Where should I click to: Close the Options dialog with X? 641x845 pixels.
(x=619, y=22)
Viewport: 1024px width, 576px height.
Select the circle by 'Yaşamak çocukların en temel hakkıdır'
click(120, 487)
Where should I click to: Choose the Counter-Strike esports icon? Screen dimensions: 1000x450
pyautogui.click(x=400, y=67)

════════

Only the lines from the one holding "Viewport: 1024px width, 576px height." through the final line of the entries, both included, should be given again, word for word.

Output of the exercise:
Viewport: 1024px width, 576px height.
Select the circle by 'Yaşamak çocukların en temel hakkıdır'
click(120, 487)
Where should I click to: Choose the Counter-Strike esports icon? Screen dimensions: 1000x450
pyautogui.click(x=400, y=67)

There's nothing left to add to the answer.